New Delhi, April 2: India should completely throw open medical education to the private sector and eliminate caps on fees charged by private medical colleges, a Planning Commission panel said today.

The recommendations from the High Level Group on the Services Sector set up by the commission have triggered angry reactions from within sections of India’s medical community.

“I think these suggestions are disgusting,” said Kunchala Shyamprasad, a cardiothoracic surgeon and a member of a government task force on medical education. “They are not based on India’s real health care needs, but appear designed to please the private sector,” said Shyamprasad, who is also vice-president of an agency that conducts postgraduate medical studies.

The panel has said entry barriers to medical education such as requirements of land and built-up space need to be lowered to realistic levels to allow the creation of new colleges and increase the number of doctors.

Under existing rules, an aspiring 50-seat medical college needs to have 25 acres of land for the campus that has to include 23,000 square feet as college space and 30,000 square feet for a hostel.

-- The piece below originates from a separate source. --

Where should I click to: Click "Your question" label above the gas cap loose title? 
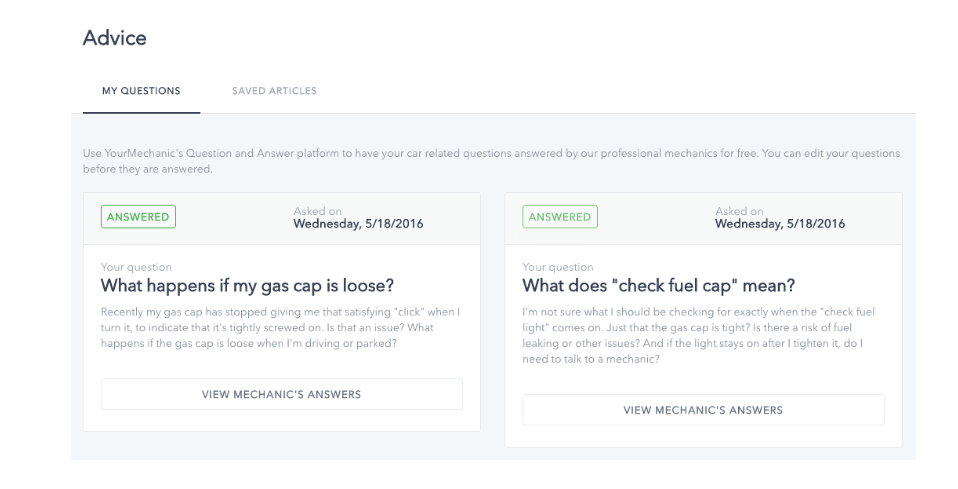[x=136, y=267]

The group has dubbed these rules an “access barrier” that hampers greater private participation.

It said the only way to increase human resources in medicine would be to open up medical education to the private sector completely. “The private sector colleges will need to be regulated only for quality, but no regulation is needed either for fees charged by them from students or the emoluments paid by them to teachers,” the group said.

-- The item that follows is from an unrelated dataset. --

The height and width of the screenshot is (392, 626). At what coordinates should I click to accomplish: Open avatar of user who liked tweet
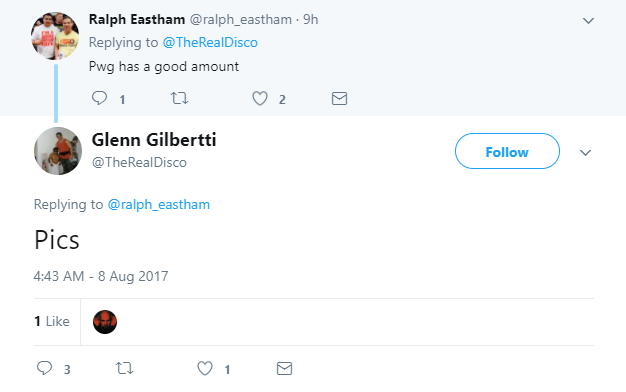[105, 322]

However, these private colleges may be mandated to grant full or part scholarships to a proportion of seats for meritorious students who do not have the means to pay their regular fees, it said.

The recommendations — although not binding on the government — have sparked criticism from some doctors who said they merely expose a lack of understanding of India’s real health needs.

“I don’t see much good coming out of such steps. They might help corporate hospitals enter medical education and they might legalise capitation fees, which are illegal today,” Shyamprasad said.